Transcriptome profiling reveals toxicity mechanisms following sertraline exposure in the brain of juvenile zebrafish (Danio rerio)

Abstract

Sertraline (SER) is one of the most commonly detected antidepressants in the aquatic environment that can negatively affect aquatic organisms at low concentrations. Despite some knowledge on its acute toxicity to fish, the effects of chronic SER exposure remain poorly understood along with any underlying mechanisms of SER-induced toxicity. To address this knowledge gap, the effects of chronic exposure to three SER concentrations from low to high were investigated in zebrafish.
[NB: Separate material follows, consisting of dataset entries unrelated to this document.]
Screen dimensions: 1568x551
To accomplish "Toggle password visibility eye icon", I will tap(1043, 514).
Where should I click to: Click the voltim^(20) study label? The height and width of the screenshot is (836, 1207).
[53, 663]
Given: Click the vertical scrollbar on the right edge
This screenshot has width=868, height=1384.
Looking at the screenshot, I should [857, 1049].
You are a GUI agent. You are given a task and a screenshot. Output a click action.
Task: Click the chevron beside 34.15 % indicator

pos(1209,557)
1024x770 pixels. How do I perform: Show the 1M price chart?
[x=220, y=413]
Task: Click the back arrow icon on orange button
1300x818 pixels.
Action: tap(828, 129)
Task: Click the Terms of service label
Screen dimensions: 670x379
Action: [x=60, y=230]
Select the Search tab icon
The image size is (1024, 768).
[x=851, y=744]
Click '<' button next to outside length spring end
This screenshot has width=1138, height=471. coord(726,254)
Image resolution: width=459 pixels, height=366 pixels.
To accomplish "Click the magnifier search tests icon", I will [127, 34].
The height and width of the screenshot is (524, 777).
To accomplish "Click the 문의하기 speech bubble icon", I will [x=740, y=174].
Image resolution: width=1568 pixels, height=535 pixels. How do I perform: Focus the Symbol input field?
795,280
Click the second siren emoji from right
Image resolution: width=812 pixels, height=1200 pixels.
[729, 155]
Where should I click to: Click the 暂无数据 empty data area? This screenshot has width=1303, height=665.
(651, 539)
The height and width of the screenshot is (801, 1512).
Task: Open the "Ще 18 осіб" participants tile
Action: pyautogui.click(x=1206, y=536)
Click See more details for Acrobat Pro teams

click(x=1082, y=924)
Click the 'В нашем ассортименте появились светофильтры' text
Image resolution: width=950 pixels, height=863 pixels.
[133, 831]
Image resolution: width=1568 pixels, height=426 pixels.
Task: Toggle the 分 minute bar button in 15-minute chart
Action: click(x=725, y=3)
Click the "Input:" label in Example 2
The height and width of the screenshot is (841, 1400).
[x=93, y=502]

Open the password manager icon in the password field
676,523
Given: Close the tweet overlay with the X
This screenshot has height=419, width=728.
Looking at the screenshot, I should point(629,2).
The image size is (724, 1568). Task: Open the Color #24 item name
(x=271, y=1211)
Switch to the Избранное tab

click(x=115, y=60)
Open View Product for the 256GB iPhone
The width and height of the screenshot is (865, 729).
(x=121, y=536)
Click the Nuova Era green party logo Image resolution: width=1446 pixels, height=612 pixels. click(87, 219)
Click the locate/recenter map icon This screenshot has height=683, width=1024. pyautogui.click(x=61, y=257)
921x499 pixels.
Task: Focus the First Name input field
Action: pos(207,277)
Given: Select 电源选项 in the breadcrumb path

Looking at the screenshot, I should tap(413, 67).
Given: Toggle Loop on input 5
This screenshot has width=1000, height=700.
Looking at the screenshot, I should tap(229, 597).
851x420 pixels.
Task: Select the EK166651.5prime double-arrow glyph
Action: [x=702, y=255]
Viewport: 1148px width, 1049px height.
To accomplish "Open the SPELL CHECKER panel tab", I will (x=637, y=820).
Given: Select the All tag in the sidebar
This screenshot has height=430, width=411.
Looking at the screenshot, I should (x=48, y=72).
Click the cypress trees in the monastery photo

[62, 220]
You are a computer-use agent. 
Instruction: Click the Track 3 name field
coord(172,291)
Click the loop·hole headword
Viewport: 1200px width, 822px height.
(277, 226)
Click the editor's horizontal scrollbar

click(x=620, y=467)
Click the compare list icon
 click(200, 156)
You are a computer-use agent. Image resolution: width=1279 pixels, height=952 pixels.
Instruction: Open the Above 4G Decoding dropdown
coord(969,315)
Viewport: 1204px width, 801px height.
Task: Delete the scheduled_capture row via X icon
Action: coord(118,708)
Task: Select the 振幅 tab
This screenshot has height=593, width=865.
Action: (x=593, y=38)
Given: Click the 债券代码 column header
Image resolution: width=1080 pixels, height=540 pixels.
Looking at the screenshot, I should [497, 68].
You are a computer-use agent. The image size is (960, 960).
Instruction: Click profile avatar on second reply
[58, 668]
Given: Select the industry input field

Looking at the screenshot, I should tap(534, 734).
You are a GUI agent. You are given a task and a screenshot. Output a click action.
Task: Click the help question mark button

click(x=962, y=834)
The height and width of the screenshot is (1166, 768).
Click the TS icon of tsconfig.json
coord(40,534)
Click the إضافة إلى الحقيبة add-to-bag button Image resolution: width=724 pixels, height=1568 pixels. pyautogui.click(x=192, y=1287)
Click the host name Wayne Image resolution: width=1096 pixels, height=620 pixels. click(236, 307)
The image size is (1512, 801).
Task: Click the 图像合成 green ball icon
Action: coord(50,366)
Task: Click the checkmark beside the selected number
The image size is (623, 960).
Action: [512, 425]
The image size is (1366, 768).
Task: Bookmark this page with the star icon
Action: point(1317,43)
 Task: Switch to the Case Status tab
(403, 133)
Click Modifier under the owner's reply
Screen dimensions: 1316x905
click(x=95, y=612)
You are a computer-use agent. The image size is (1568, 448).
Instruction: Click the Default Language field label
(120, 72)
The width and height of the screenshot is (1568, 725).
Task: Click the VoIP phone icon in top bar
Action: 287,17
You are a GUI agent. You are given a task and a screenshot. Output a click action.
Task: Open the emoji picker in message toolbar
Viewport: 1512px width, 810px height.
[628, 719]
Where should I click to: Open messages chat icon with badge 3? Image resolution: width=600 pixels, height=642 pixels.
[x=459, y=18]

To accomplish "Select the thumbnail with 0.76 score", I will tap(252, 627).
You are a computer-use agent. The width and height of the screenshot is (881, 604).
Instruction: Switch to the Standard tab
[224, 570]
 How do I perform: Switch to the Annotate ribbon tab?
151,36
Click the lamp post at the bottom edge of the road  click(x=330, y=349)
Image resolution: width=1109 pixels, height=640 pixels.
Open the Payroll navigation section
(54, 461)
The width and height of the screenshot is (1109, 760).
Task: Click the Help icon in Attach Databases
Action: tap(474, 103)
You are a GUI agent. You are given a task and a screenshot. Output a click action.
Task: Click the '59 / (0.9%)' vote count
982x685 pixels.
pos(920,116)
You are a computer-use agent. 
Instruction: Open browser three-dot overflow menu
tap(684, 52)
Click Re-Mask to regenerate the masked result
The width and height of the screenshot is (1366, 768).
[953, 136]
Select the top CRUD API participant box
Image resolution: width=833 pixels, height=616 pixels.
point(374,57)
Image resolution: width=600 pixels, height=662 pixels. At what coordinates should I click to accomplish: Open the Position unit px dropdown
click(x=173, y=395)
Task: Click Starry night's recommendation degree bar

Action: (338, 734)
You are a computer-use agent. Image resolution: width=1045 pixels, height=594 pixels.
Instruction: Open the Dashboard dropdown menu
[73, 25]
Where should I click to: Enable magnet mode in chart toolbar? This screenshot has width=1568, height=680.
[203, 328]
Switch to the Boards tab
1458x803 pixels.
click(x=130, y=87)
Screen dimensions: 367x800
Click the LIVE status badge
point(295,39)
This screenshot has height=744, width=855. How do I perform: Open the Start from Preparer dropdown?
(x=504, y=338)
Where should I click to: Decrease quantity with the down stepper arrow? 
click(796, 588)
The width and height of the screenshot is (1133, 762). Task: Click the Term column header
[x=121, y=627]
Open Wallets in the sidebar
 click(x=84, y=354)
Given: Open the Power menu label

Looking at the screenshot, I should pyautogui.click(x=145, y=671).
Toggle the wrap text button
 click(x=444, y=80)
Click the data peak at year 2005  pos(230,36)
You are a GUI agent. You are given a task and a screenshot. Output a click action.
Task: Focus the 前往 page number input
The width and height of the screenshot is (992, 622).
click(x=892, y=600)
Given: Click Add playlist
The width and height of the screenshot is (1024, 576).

Juvenile zebrafish were exposed to three concentrations of 1, 10, or 100 μg/L of SER for 28 d, after which indicators of oxidative stress and neurotoxicity in the brain were measured. Superoxide dismutase (SOD) activity was significantly enhanced by SER at 1 up to 100 μg/L, and catalase (CAT) activity was significantly induced by SER at 1 or 10 μg/L. The activity of acetylcholinesterase (AChE) was significantly induced by 10 and 100 μg/L of SER, and the serotonin (5-HT) level was significantly increased by all three concentrations of SER. To ascertain mechanisms of SER-induced toxicity, transcriptomics was conducted in the brain of zebrafish following 100 μg/L SER exposure. The molecular signaling pathways connected with circadian system and the immune system were significantly altered in the zebrafish brain. Based on transcriptomic data, the expression levels of six circadian clock genes were measured, and three genes were significantly altered in relative abundance in fish from all experimental treatments with SER, including cryptochrome circadian regulator 2 (cry2), period circadian clock 2 (per2), and period circadian clock 3 (per3). We hypothesize that the circadian system may be related to SER-induced neurotoxicity and oxidative stress in the central nervous system. This study reveals potential mechanisms and key events (i.e., oxidative stress and neurotoxicity) associated with SER-induced toxicity, and improves understanding of the molecular and biochemical pathways putatively perturbed by SER.